The diagram grew denser, blacker, ever more convoluted.

Eventually, screwing up all the courage my three weeks in the business had given me, I stood up in front of the whiteboard and suggested it would be more useful if we split the process back into its original dual track.

Three clients. A junior planner. An account director, an account manager and me. Yet the room was uncomfortably silent, until the account manager said to me, in her best "let the grown ups talk" voice.

"Yes, but we're trying to make things simpler."

The rest of the room nodded sagely, and the session resumed.



The plea for simplicity in advertising is unanswerable. I think it probably should be. The logic seems sound - people are busy, distracted and uninterested, so if we want them to listen to us, we should strip our messages down to the bare essentials.

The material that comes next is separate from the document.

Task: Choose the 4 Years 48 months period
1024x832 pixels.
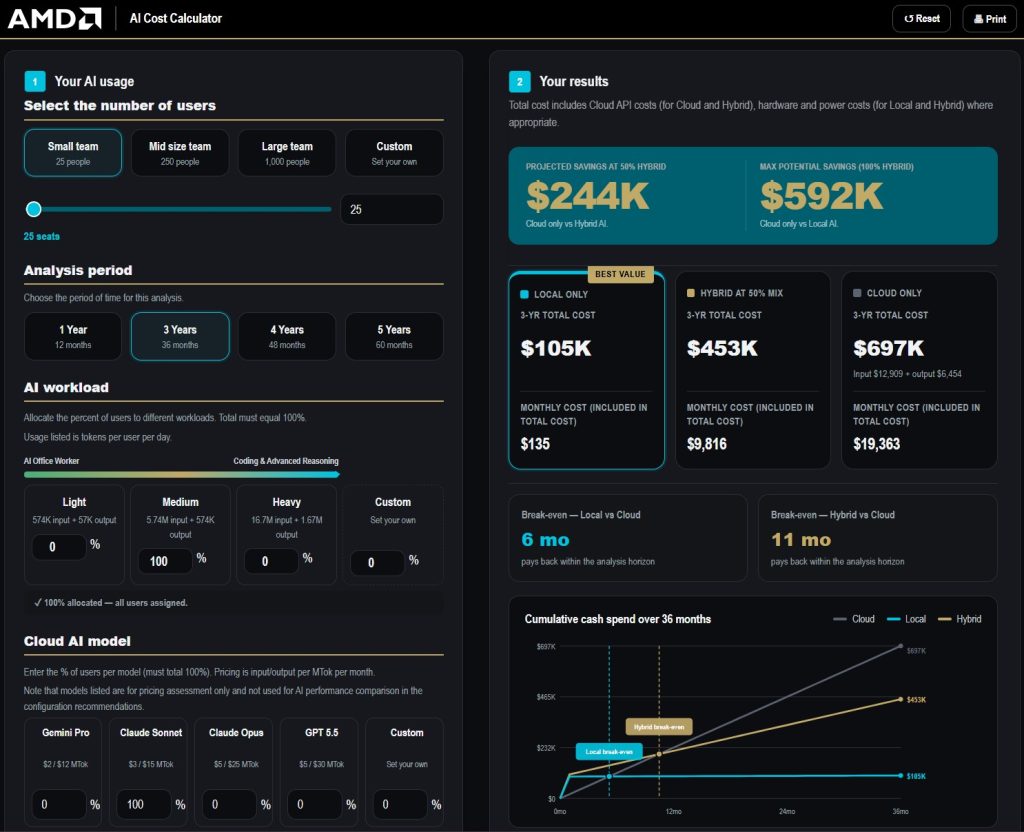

But the word "simple" seems to hold within it a number of often competing ideas. The one-track diagram was simple in one respect - it worked in one dimension and probably had fewer steps. The two-track diagram was more complex on the face of it, but at each step the working would have been shorter and clearer.

Perhaps it would be easier (and perhaps we could communicate with each other more clearly) if we identified what those ideas were.

I'm also not sure how far beyond the actual final communication the aesthetic of simplicity should extend. Is there any reason (besides making it easy for the client to grasp and quick for them to complete) why a planning model should strive to attain it? What (and I know this is at least a bit heretical) about a brief?

1 comment:

Anonymous said...

Simplicity can be very useful, but, in striving for it, people often end up being simplistic instead.

De Bono has written a great book on the subject (http://www.amazon.co.uk/gp/product/0140258396?ie=UTF8&tag=memehuffer-21&linkCode=as2&camp=1634&creative=6738&creativeASIN=0140258396)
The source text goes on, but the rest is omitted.